I’ve always loved this design because of how much it showed could be accomplished with just text. The masking of the words at the top is achieved by just deleting a character. The drop shadows are just the same text shifted a point down and to the right. It’s a sharp look which emphasizes the photo.
Of course I tweaked it a bit. Since this is a Giants-only set I put the team name on the top of the card instead. And I swapped out the gradient to be the Giants’ colors. And the script font is Mistral instead of what Upper Deck used since I don’t keep to many script fonts handy. Does Mistral date this horribly? Kind of. But I’ve also come to like it for what it is as well.
I liked the first card so much that I decided to do a few more highlights. Once the template is set up it’s easy to just keep making them. The hardest part is finding the photos from various news sites on the web.
One of the wonderful things about baseball cards is that because they’re so small, sourcing photos from the web is actually possible. 900×600 pixels is plenty big enough here. It’s just a shame that so many websites have switched to video-only content and no longer have photos now.
The only problem with letting the web be my photo editor is that I risk having a highlights set of all home run photos. This is so far an accurate reflection of the season so far but I really hope things get more diverse moving forward.
With the fronts coming along it was time to think about the backs. These are much harder since typesetting statistics is a pain and besides, the point of these cards was to emphasize highlights from the season.
A short paragraph writeup of the game is enough. Having the line score is fun. And since Wikipedia’s logos are all SVG you can tweak them in Illustrator for whatever you need them to be. I’m not as taken with these as with the card fronts but they serve my purpose.

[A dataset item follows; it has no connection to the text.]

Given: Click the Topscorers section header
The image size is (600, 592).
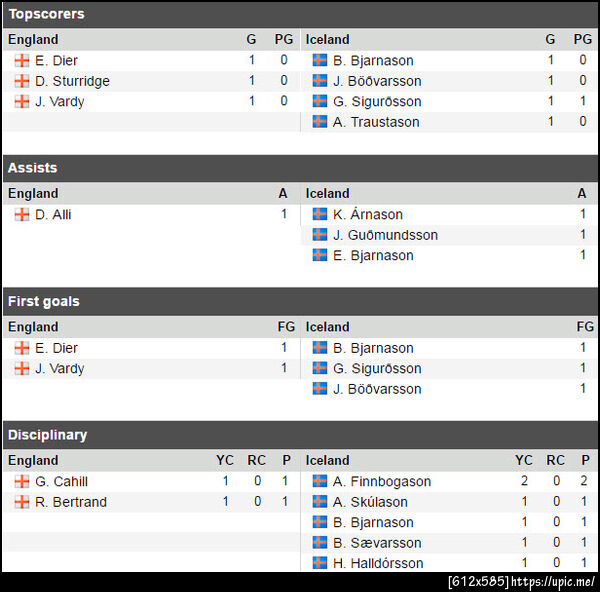Looking at the screenshot, I should pos(46,14).
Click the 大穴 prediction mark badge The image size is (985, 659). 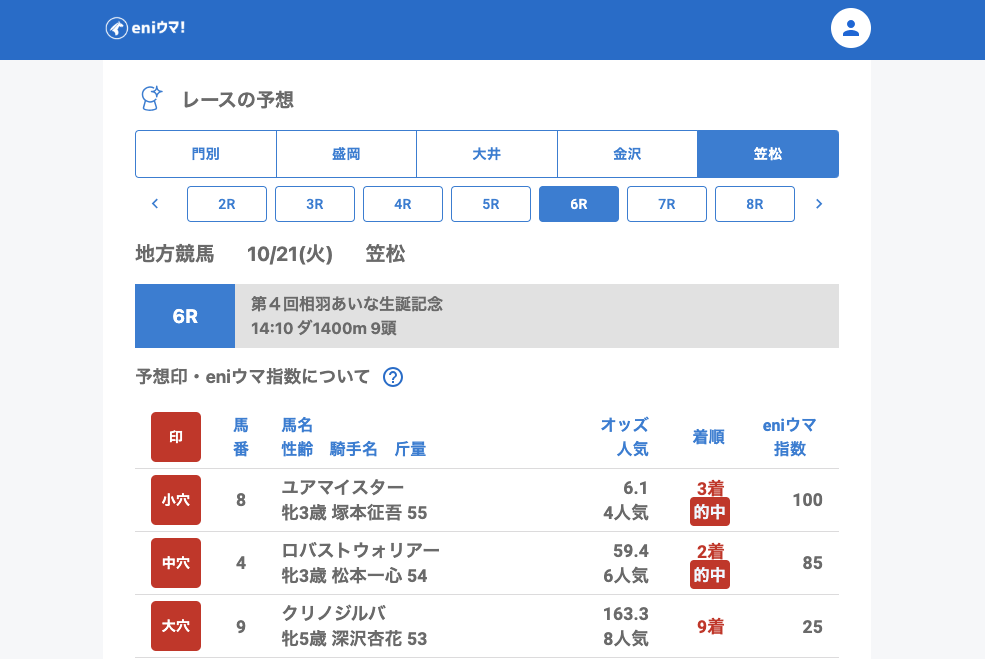click(176, 626)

I’m not sure how many highlights there are going to be this season. As a fan more highlights would be preferable but that will also drag this project from being something fun to being a complete slog. At this rate though a 99-card set would be my goal. Now that I have the template set up, this shouldn’t be too hard to bang out.

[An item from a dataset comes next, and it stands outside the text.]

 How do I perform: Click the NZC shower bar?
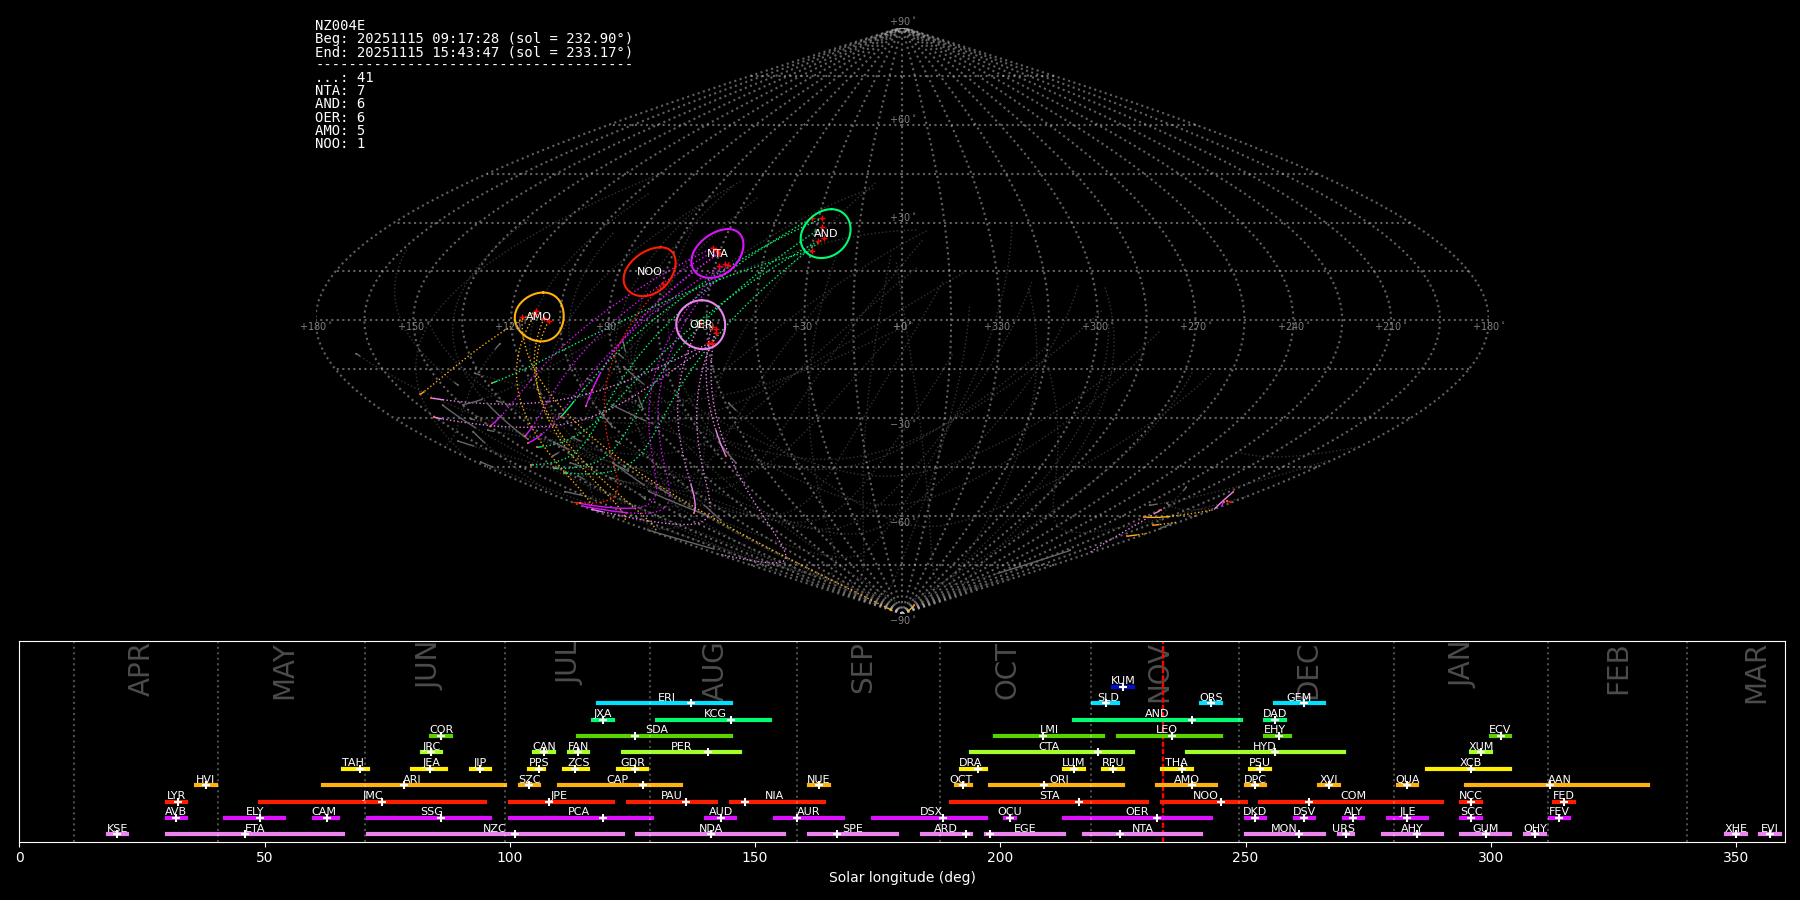point(495,834)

The other portion of this project is the idea of a living roster set. Not every player will make it onto a highlight card but it’s nice to have a record of everyone who appeared in the uniform over the season.
I didn’t have the ganas to create a new design for this. Besides, the interesting thing about sourcing photos from the web is how so many of them are horizontal shots. This template works really well with horizontal images and I’m enjoying seeing the possibilities that come from just dropping photos in.

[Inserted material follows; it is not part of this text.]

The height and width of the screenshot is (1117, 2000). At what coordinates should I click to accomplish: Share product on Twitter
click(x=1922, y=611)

I’ve also been trying to get photos of players as close to their first game of the season as possible. I may update later if an especially great photo comes out but part of what I’m liking about the idea of a living roster set is that it grows as more players put on the uniform.
Not all photos are horizontal however so I had to tweak things again for the vertical design. I didn’t like how cramped “San Francisco” was at the top so I switched it out for something shorter. Yes it’s in Spanish. Yes we call the team this locally. Yes it’s my design anyway.
The nature of the vertical design is more awkward for the action photography but lends itself to other interesting compositions. Like I’ll probably change Austin Jackson’s photo at some point but I like it for now.
At this point though, since the Giants have already used their entire 25-man active roster I’ve been able to get in-game photos of all but two of the guys. This means that the project now only entails upgrading images and noticing when someone like Bumgarner comes off the disabled list or when there’s a minor league transaction such as today’s activation of Tyler Beede and deactivation of Roberto Gómez. So I can take things easy for a bit until September gets here and hopefully by then a lot of those guys will already have made appearances.
The backs of the roster cards are even more of a challenge though. For my purposes they need to both summarize the season and also mark when he first appeared with the team this year. I thought a little bit about going with full stats but decided to just go with one line for the season.* I’ll probably add an additional line of text for anyone who gets traded to show when they joined or left the team.
*Current stats on these backs are placeholder text so I can see how much fits and everything. I’m not touching stats until the season ends.
Cards will be numbered in the order players appeared with the team as well. This is partially for my sanity as I can just add a card to the end of my document whenever someone makes their debut but also intends to give me a summary of how the season progresses. This will also allow the first page of this set to be the Opening Day lineup* which is a little detail I’m especially happy with.
*I’m putting Bochy as card number 10. And no these existing back images do not have the final numbers at all.
How do I intend to print these? No idea. My best guess is to put a bunch on a large sheet of digital printing, glue fronts and backs together, and trim everything myself. Not sure how many sheets this will take. The other logical solution is to get cheapo 4″×6″ prints and glue those together before trimming. This will be more work but at less than 20¢ a print it means I could do this whole project for $30.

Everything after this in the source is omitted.